This Week In Energy: Tech, Retail Sectors Banking On Renewables

The lion’s share of debate about the progress of renewable energy is missing an important dimension. It seems that the media, banks and NGOs largely value the worth of each renewable source by their rate of adoption at the national and international level. These measurements seem to rely on macro-economic indicators or on agreements such as that made last week by the U.S. and China. However, the efforts of private corporations to go green, while not wholly unnoticed, do not seem to weigh in. It would make no sense in most other industries to measure their health purely by public efforts. In fact, many renewable energy developers today are seeking to change their industry’s reputation as being dependent on government subsidies and costly to the taxpayer with little return. One way to fight this reputation is to show concrete evidence of global corporations going renewable. This week has given plenty of evidence of just that, with IKEA, Google and Amazon all making real commitments.

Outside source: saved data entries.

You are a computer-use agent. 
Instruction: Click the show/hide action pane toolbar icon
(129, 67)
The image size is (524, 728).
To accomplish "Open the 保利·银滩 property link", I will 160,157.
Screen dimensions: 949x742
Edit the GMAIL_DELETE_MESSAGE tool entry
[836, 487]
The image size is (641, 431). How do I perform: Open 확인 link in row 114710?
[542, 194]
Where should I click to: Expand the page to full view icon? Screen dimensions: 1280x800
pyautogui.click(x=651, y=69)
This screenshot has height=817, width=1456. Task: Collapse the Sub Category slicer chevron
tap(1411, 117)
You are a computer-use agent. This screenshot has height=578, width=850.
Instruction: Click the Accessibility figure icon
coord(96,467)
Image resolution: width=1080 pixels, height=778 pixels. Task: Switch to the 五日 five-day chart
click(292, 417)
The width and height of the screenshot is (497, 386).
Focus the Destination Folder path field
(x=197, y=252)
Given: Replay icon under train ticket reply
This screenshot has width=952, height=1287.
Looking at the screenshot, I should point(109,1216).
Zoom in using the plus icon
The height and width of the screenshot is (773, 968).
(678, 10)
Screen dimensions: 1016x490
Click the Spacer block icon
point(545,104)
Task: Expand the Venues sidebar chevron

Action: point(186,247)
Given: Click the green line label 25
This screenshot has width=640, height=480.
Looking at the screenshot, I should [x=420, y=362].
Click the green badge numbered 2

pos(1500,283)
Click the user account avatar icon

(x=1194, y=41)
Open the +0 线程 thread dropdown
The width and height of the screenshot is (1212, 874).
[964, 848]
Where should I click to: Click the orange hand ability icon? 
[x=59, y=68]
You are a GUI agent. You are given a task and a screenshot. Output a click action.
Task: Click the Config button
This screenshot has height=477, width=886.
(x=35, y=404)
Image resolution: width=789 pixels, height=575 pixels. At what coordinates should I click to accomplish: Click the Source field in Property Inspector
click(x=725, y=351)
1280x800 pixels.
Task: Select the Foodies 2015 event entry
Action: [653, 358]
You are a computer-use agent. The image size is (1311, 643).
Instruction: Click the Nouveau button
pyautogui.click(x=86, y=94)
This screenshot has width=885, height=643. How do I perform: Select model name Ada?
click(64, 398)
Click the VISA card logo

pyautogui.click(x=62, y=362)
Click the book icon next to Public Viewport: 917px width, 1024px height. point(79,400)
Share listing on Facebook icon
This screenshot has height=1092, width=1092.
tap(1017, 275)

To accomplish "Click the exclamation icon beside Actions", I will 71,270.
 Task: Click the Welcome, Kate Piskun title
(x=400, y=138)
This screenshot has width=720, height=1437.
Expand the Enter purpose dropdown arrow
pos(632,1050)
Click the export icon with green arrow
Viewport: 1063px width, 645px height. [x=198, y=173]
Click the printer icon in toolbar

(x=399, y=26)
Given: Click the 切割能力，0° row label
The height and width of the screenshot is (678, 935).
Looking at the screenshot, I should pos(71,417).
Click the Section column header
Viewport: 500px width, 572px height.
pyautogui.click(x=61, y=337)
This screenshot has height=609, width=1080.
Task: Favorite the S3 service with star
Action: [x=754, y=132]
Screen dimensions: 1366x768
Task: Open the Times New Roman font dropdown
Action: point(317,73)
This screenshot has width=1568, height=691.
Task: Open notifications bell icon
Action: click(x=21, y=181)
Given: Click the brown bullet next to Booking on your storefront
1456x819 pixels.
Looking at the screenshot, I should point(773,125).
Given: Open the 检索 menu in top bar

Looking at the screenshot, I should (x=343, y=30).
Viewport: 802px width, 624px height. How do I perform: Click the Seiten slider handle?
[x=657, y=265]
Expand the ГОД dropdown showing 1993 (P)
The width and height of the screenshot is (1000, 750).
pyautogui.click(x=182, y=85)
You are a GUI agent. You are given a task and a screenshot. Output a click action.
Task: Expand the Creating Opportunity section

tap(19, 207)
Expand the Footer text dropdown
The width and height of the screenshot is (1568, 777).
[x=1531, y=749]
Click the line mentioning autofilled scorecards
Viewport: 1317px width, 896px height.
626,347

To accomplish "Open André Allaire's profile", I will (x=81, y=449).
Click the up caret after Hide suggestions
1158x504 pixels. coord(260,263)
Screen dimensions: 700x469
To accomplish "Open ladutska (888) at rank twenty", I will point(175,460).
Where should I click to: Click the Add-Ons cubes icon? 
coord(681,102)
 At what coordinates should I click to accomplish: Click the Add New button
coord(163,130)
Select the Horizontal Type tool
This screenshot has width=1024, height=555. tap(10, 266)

Back in March, IKEA acquired the Hoopeston wind farm in Illinois, which is set to produce more than enough energy to power all its stores and distribution stores in the country. 65% more. But this energy will not be sent to IKEA’s stores, instead, the Swedish retailer will sell it off as part of a strategy to offset its entire consumption by 2020. This week, an ever bigger announcement came. IKEA has purchased a 165MW wind farm in Cameron County, Texas, marking “the single largest renewable energy investment made by the IKEA Group globally to date.” IKEA goes on to say that it will invest $1.9 billion in renewables by the end of 2015.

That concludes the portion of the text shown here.